Billionaire wealth impoverishes us all: astonishingly, each of them produces, on average, a million times more carbon dioxide than the average global citizen in the bottom 90%. Billionaires are a blight on the planet.

Yet, because they are the true citizens of nowhere, shifting their wealth and residence between jurisdictions, they pay far lower levels of tax than the most downtrodden of their workers. Oxfam has calculated, using records unearthed by the investigative journalists ProPublica in 2021, that Elon Musk pays a “true tax rate” of 3.27%, and Jeff Bezos less than 1%. Falling tax rates and the clever workarounds designed by the lawyers and accountants serving the ultra-rich help to explain the growth of their fortunes.

Wealth that could otherwise support public services and public wellbeing is siphoned out of nation states. As the global rich accumulate ever greater economic power, and find ever more inventive ways to evade democratic restraint, they become more potent than many governments. There’s a word for this: oligarchy. Some of them use this power to demolish democratic safeguards. To give one example, they have lobbied successfully to pull down the rules and caps on campaign finance, until, in some nations, they appear to wield more influence over elections than the electorate.

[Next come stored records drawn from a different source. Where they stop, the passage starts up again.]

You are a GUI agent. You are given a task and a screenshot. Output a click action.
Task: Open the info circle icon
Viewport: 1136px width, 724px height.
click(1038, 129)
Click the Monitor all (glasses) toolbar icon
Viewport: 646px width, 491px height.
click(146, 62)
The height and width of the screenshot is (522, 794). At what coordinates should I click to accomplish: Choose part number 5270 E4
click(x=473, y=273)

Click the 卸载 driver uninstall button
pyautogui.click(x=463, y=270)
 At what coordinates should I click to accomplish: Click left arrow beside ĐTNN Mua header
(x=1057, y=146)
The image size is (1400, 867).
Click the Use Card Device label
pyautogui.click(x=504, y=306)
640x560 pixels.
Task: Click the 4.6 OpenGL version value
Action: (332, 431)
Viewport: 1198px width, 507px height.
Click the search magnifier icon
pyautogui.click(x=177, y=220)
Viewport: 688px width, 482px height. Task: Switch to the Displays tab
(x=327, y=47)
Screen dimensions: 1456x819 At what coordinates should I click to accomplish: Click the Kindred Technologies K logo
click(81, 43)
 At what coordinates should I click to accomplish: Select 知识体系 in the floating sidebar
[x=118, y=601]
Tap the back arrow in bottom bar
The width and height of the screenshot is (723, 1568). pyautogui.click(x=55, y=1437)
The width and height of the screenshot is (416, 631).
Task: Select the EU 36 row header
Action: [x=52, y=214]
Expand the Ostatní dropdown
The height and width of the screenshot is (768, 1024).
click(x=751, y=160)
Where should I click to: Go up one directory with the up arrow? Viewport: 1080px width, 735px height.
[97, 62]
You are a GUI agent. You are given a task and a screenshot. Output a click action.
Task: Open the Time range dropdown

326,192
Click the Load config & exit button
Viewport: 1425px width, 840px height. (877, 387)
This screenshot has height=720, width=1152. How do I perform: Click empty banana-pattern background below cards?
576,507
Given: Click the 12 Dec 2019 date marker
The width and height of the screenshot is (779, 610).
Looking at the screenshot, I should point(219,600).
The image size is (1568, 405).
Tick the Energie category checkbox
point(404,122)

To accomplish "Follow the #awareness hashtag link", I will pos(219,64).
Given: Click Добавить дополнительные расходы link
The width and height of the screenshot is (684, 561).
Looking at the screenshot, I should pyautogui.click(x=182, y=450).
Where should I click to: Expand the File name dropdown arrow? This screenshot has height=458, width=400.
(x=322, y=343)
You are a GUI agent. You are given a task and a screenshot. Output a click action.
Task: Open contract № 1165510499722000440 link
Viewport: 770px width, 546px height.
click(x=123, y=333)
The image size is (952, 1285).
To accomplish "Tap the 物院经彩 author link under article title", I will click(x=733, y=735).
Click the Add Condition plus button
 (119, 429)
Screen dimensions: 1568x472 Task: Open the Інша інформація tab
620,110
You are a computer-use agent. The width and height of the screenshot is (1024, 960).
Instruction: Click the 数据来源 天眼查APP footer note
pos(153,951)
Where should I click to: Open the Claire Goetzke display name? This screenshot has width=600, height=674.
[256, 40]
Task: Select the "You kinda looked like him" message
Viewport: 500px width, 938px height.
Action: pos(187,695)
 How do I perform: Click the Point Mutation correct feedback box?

…if we want to build the social and physical infrastructure we need to radically adapt to the realities of catastrophic climate change, we need to tax the rich!

I’m not looking for socialism here folks, just basic garden variety regulated capitalism!

There are 14 Billionaires in NZ + 3118 ultra-high net worth individuals, let’s start with them, then move onto the Banks, then the Property Speculators, the Climate Change polluters and big industry.

You should be angry, NZ Capitalism is a rigged trick for the rich and powerful. The real demarcation line of power in a western democracy is the 1% + their 9% enablers vs the 90% rest of us!

Do not allow their smears of ‘Envy’ dilute the righteous rage you should all be feeling!

There’s no point making workers pay more to rebuild our resilience, tax the rich!

-Sugar Tax

-Inheritance Tax

-Wealth Tax

-Financial Transactions Tax

-New top tax rate on people earning over $300 000 per year.

-Capital Gains Tax

-Windfall profit taxes

-First $10 000 tax free

Neoliberalism is a failure for the people and a win for the mega wealthy.

Lift the tax yoke from the workers and the people and place it on the mega wealthy and have them pay their fair share for once!

In 2010, the 388 richest individuals owned more wealth than half of the entire human population on Earth

By 2015, this number was reduced to only 62 individuals

In 2018, it was 42

In 2019, it was down to only 26 individuals who own more wealth than 3.8 billion people.

In 2021, 20 people own more than 50% of the entire planet.

And now in 2025, the real-terms gains of $33.9tn for the world’s richest 1% is ‘enough to end annual global poverty 22 times over.

This isn’t democracy, this is a feudal plutocracy on a burning Earth

The Big Tech Tzars have manipulated our collective fear, ego, anger and insecurities through social media in a way that has led to the largest psychological civil war ever launched against one another.

We are but meat bags secreting hormones addicted to dopamine rewards for fat, sugar, salt and sex in a cultural landscape of individualism uber allas where we sing sweet secret lies to ourselves to make sense of a world around us that is frightening and in constant entropy.

Meanwhile, the planet burns and every aspect of our existence is monetarised for big data to sell us more stuff we can’t afford. We are alienated and anesthetized by a consumer culture that keeps us neurotic and disconnected. Our work, our existence, every move we make are all built to suck money to a minority class that sits above us while under neoliberalism, globalization, financialization, and automation, our existence as individuals has only become more disposable.

There is a point when you will rise against this because a burning planet will force you to stand.

We need to be kinder to individuals and far crueller to corporations.

Chloe is 100% right – tax the mega wealthy!